Benign tumours in association with PNP have been reported in only two cases in the literature, a Castleman's tumour and a thymoma [3, 23, 24]. Desmoplakins, which are major cytoskeletal structural antigens of the desmosomal plaque, are expressed in CT as well as in thymoma. Therefore, it is likely that patients' autoantibodies react with these tumours [4].

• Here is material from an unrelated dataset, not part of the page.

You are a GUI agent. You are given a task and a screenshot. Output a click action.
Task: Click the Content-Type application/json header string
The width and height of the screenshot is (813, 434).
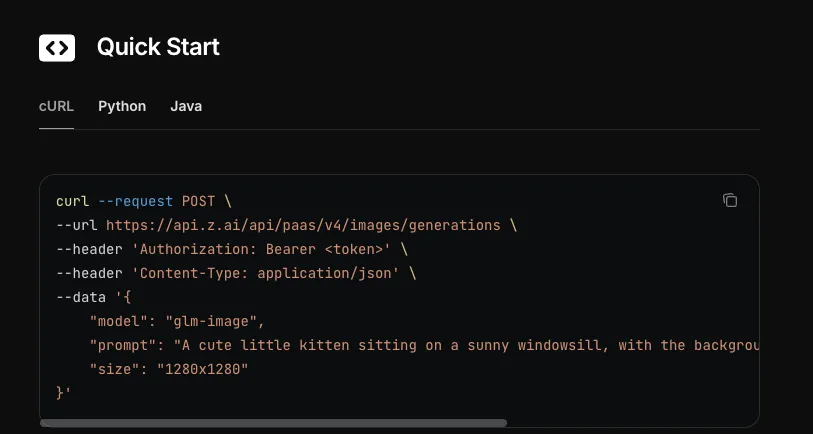[x=269, y=273]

The temporal relationships between neoplasm and mucocutaneous lesions of PNP are variable. In most cases, the malignant condition is identified before the onset of mucocutaneous lesions or shortly following the development of PNP [25, 26]. The spontaneous course of PNP is usually rapidly fatal, with a mortality rate of 75-80% [15]. However, PNP associated with a benign tumour, as in our case, may regress after tumour resection [3, 23, 24] and there may be a subgroup of PNP patients with an associated malignant neoplasm who have a more benign course [9, 18]. Some authors proposed the term of neoplasia-induced pemphigus because the mucocutaneous changes of PNP may not parallel that of the underlying malignancy [13, 16]. However, because there is no direct evidence that neoplasm can induce pemphigus we feel that the term, paraneoplastic pemphigus is currently more appropriate.